Nau mai ki Te Wiki o Te Reo Māori

17 Sep 2021

Can you recite a mihimihi (traditional greeting), sharing your whakapapa (family line)?

Do you know the College whakapepeha (motto) – Tiakina tika, ngā tikanga tika (Good traditions, well maintained) or the College whakatakanga (mission) – Tama tū tama ora ki tū i te tū taioreore (Each boy at his best)?

College students have been finding out how to kōrero (speak), whakarongo (listen) and ako (learn) during Māori Language Week. The Māori flag is also flying alongside the New Zealand flag over the school library this week – symbolising two cultures coming together.

College Head of Biculturalism (Te Kaitiaki ō te Taha Māori) Brad Shearer believes “it is important as a school that we commit to biculturalism”.

“For the first time, we are flying the Tino Rangatiratanga – Māori flag, which is a testament to the school’s commitment to biculturalism,” Brad says. “It is important that as the nation moves positively towards biculturalism, that the boys and the school are part of this step.”

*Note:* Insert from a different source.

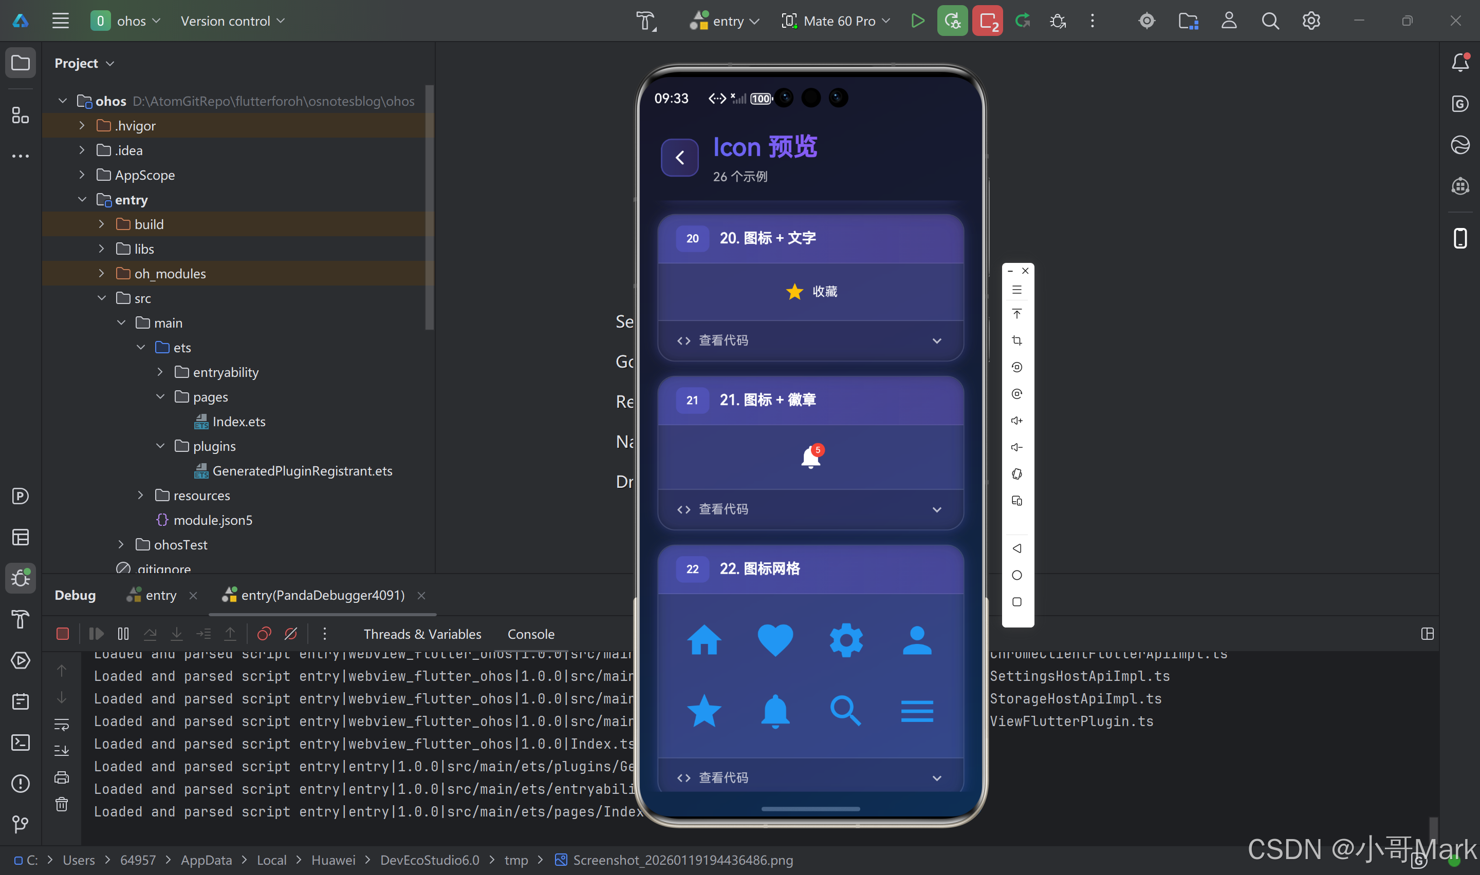Toggle Mute Breakpoints in debug toolbar
1480x875 pixels.
291,634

At a special te reo-led outdoor assembly, boys were urged to “make the effort to learn about our nation’s heritage, and know where we are from”.

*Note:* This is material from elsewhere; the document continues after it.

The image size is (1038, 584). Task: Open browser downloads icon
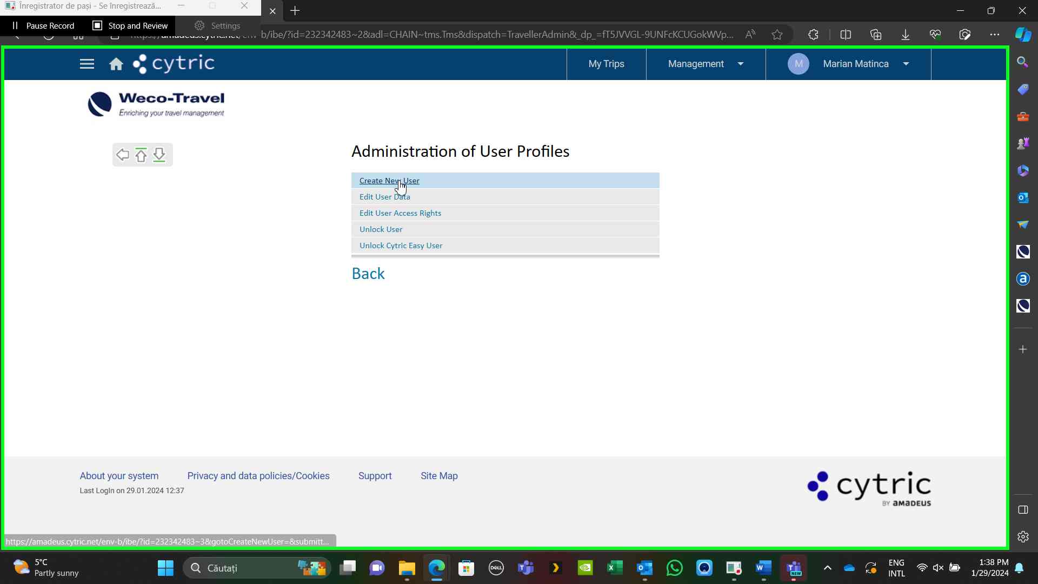[905, 35]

Inā kei te mohio koe ko wai koe,I anga mai koe i hea, kei te mohio koe. Kei te anga atu ki hea. If you know who you are and where you are from, then you will know where you are going.

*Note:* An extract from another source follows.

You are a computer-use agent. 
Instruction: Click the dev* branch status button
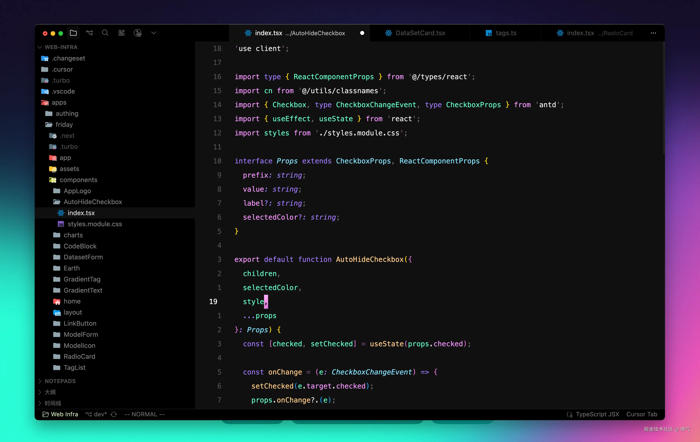click(97, 414)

“As a Bicultural Committee, we have organised a variety of events and activities this week – despite the present Covid-19 restrictions. Unfortunately, we have had to postpone the haka competition, but in its place we have held a ki-o-rahi (a combination of netball, handball and tag rugby) competition and acknowledged the national Māori Language Moment.”

“Boys are discovering Māori words and phrases posted around the school while the Māori Language Moment has encouraged everyone to stop and make time for te reo. Staff are also involved, learning Māori every day, along with developing their own mihimihi.”

On Friday, students were encouraged to recite their own mihi to enjoy a free sausage. With a bit of encouragement, and a prominently displayed template to remind them, about a third of the school had a go, before enjoying a sausage from the barbecue.

Oli Aikawa, Ihaka Cate, Nikau Davies, Guy Greening, Jasper Johnson, Charlie Eglinton, Harry Sharr and Head of Biculturalism Brad Shearer cooked more than 200 sausages in what he said was the finale of “a really awesome week.”

“I’m really proud of what we’ve accomplished this week, for the first time on this scale.”